And when people do plug the disks in they will be unpleasantly surprised that they suddenly can't access the disks before of autoassembly.

What I really fail to understand is the "why". Why would we even open ourselves to the can of worms that autoassembly entails? We've already established we can't do it for everything - thus, doing it for only something is just confusing in addition to being dangerous. It has also been established that it is not necessary (the installer is fully capable of activating whatever it needs - we don't need the OS to mimic this behavior). And, further, it has been suggested how to create a much more user friendly workflow (e.g. 'mount MD_RAID_NAME="My DVR Backups" /mnt/video' cf comment 10).

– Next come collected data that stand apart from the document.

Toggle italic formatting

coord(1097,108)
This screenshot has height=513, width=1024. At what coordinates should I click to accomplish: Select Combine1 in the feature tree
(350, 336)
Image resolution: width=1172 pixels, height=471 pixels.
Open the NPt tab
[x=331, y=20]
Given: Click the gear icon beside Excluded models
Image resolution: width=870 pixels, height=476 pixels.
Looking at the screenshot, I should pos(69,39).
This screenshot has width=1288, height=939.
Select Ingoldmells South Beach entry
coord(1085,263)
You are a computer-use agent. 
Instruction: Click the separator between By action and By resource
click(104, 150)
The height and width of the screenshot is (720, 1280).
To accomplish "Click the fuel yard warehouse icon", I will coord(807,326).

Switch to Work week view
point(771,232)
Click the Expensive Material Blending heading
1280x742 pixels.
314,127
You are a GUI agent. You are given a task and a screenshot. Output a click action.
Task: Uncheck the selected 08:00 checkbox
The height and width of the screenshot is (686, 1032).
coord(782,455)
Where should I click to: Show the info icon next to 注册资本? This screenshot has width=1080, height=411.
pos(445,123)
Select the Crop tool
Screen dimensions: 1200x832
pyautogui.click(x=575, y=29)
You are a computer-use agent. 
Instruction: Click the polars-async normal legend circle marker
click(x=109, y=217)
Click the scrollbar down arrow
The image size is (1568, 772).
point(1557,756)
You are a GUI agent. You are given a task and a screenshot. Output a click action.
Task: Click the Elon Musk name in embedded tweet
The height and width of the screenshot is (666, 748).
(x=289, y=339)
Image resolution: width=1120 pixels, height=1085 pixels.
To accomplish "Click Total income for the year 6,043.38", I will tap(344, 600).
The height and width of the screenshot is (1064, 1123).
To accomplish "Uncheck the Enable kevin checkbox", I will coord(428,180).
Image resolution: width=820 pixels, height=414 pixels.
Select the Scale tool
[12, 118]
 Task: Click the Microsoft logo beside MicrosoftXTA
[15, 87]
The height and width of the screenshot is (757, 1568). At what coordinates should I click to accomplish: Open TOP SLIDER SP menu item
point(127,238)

(It's not that I care too much about this from the standpoint of the DKD/gnome-disk-utility stuff I'm working on - it really doesn't matter whether something is automatically assembled or not since that whole thing is about providing an UI to turn things on/off. I'm more concerned about Fedora or RHEL w/ autoassembly suddenly breaking huge boxes, SANS, disrupting existing workflows and creating nasty surprises. So feel free to ignore me. )

    David

Comment 19 Hans de Goede 2010-01-04 18:44:18 UTC

Bill,

I'm going to attach an mdadm-imsmauto.conf which contains a config telling mdadm to only autoassemble imsm sets, and is otherwise empty, this is needed as with
a non empty mdamd.conf mdadm -As will only assemble sets listed in the
mdadm.conf and we want to also assemble imsm sets newly created in the BIOS after installation.

I will also be attaching an initscripts patch which calls mdadm with this configfile. I've tested that with this patch Intel  BIOS RAID sets which were created after installation will get activated properly.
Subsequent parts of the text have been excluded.